-- ASSIGNMENT A --
In the article on Imogen Cunningham, how many copies of the first book in the trilogy were sold?
-- ASSIGNMENT B --
Copy out the passage of the Imogen Cunningham article that starts with the words "As John Woods" and stops after "an old century.", swapping "poems" for "verses" each time it occurs.

-- EXTRACTED TEXT follows --

Imogen Cunningham

Imogen Cunningham, “The Supplicant” (1910) & “On Mount Rainier” (1915) (all images courtesy 21st Editions/Imogen Cunningham Trust)

For a young woman in the early 20th century, photographer Imogen Cunningham had a bold eye for the touch and movement of the nude human body. With a close eye for detail and an unwavering gaze, she also created striking images of flowers and straight-forward portraiture. A trilogy of artist books are currently exploring her eye for the quiet and haunting.

Imogen Cunningham

Imogen Cunningham, “Veiled Woman” (1910)

The first book in the trilogy being produced by 21st Editions with the Imogen Cunningham Trust was released last March and concentrated on her botanicals and shapes of the human body, and the second is now being produced focusing on her early Symbolist work. Called  Imogen Cunningham: Symbolist with Poetry and Prose by William Morrisit places a series of her photographs from between 1905 and 1916 alongside work by 19th century writer William Morris, whose darkly toned poems echo in the odd ethereal work of Cunningham’s photographs. It’s not a cheap book by any means at $8,500, but the photographs are carefully printed with a gum-arabic platinum process on handmade paper and the collection includes loose prints, so it’s really a handcrafted work of art.

As John Woods writes in his introduction:

It would be interesting to try to guess which of Morris’s poems inspired the individual Symbolist photographs she created, but it would only be guess-work. As someone who has long studied and written about Symbolist and Pictorialist photography, I tend to think — or guess — it was not so much individual poems that were the inspiration as it was their feel and sensibility, the fading perfumes of an old century.

While her career spanned seven decades and is entwined with artists like Edward S. Curtis and Edward Weston, her influence on the modernist look of photography is sometimes overlooked. However, last week a retrospective opened at Kulturhuset in Stockholm, with about 200 photographs, some published for the first time or rarely on view, including some from her Symbolist era such as a self portrait of the artist sprawled naked on dandelion-dotted grass. Since the first book in the trilogy, Imogen Cunningham: Platinum/Palladium, sold out its incredibly limited 35 copies in days last year, there’s definitely a both renewed and dedicated love of her work.

-- EXTRACTED TEXT concluded --
-- SOURCE DATA follows --

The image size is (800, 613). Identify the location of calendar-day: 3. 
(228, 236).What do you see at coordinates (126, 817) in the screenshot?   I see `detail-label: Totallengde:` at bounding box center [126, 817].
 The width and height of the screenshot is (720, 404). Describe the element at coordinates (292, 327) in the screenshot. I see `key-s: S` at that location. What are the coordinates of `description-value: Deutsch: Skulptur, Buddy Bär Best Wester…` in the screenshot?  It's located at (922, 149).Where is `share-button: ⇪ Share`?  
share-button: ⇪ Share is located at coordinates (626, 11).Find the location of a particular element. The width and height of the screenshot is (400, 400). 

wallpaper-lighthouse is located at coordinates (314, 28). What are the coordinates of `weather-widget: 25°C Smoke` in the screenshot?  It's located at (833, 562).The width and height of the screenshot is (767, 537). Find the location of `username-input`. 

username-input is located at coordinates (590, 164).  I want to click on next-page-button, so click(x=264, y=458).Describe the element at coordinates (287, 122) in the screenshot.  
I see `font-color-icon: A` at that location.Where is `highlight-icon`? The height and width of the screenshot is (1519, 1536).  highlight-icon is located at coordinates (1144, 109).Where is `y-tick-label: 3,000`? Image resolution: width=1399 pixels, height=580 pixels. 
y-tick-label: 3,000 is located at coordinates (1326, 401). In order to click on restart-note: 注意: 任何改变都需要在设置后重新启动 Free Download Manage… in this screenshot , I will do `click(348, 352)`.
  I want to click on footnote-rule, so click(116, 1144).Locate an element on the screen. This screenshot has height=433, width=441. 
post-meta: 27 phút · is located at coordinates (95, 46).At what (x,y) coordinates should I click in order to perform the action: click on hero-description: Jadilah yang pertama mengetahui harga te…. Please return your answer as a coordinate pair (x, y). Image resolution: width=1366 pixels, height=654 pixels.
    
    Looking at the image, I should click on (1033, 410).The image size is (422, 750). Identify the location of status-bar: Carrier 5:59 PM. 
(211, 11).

-- SOURCE DATA concluded --

-- YOUR RESPONSE A --
All 35 copies of its limited edition sold out within days.

-- YOUR RESPONSE B --
As John Woods writes in his introduction:

It would be interesting to try to guess which of Morris’s verses inspired the individual Symbolist photographs she created, but it would only be guess-work. As someone who has long studied and written about Symbolist and Pictorialist photography, I tend to think — or guess — it was not so much individual verses that were the inspiration as it was their feel and sensibility, the fading perfumes of an old century.